● Assignment
Quote the lines of the data below verbatim, beginning at the line that contains "The image size is (859, 338)." and ending at the last line, both included, and excluding pictures.

Supplied records Start Marker

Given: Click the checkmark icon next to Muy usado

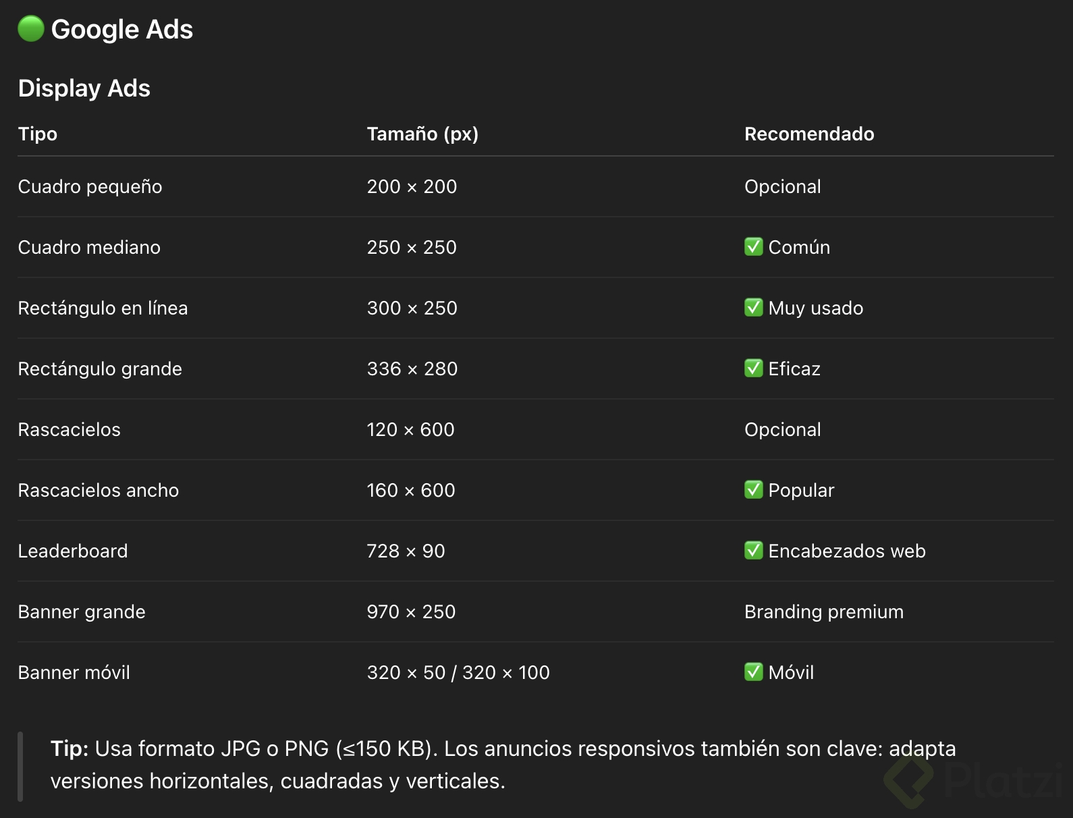Looking at the screenshot, I should 753,308.

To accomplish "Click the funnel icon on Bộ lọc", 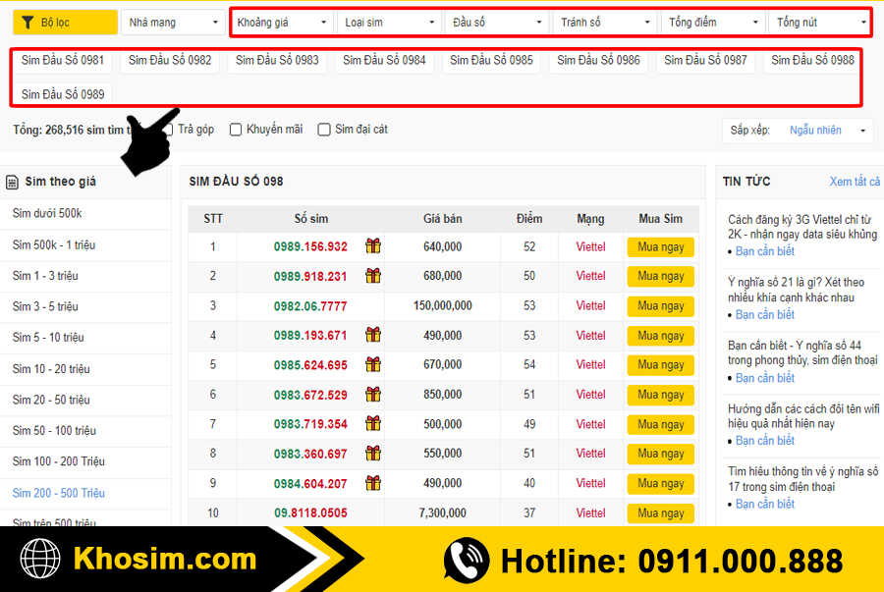I will pyautogui.click(x=28, y=23).
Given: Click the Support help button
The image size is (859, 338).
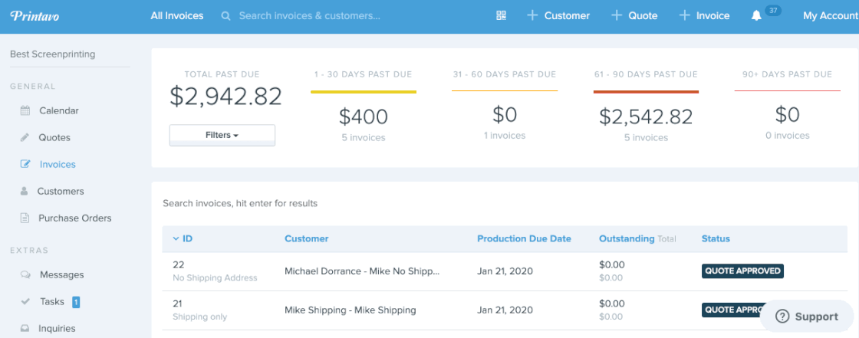Looking at the screenshot, I should [x=807, y=317].
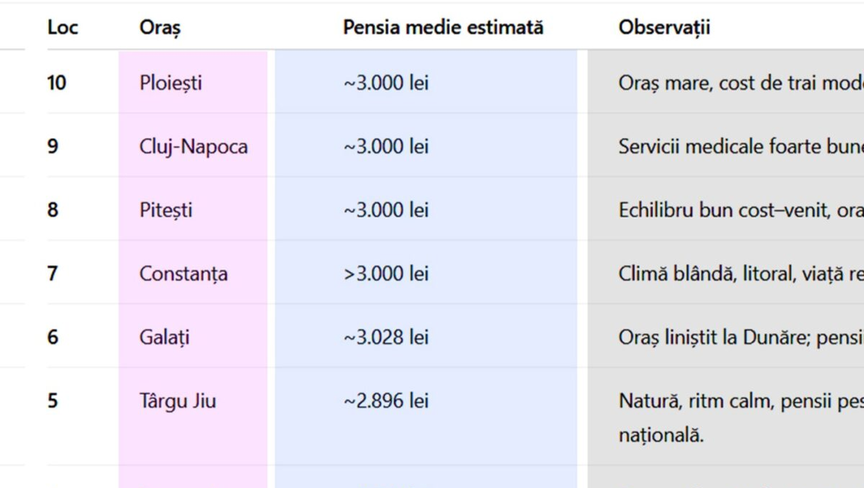The width and height of the screenshot is (864, 488).
Task: Click the ">3.000 lei" pension value
Action: click(385, 273)
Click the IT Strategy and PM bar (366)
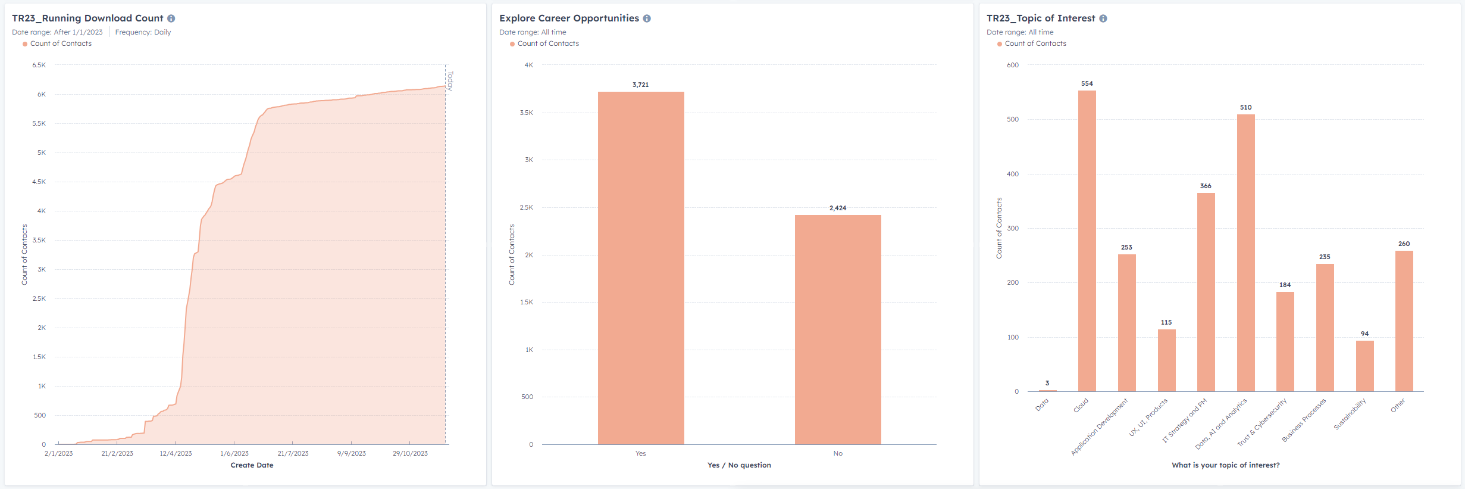Image resolution: width=1465 pixels, height=489 pixels. click(x=1206, y=292)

Supplied records End Marker

● Response to this task
The image size is (859, 338).
Looking at the screenshot, I should [x=807, y=317].
The width and height of the screenshot is (864, 488).
Task: Click the ">3.000 lei" pension value
Action: click(385, 273)
Click the IT Strategy and PM bar (366)
Image resolution: width=1465 pixels, height=489 pixels. click(x=1206, y=292)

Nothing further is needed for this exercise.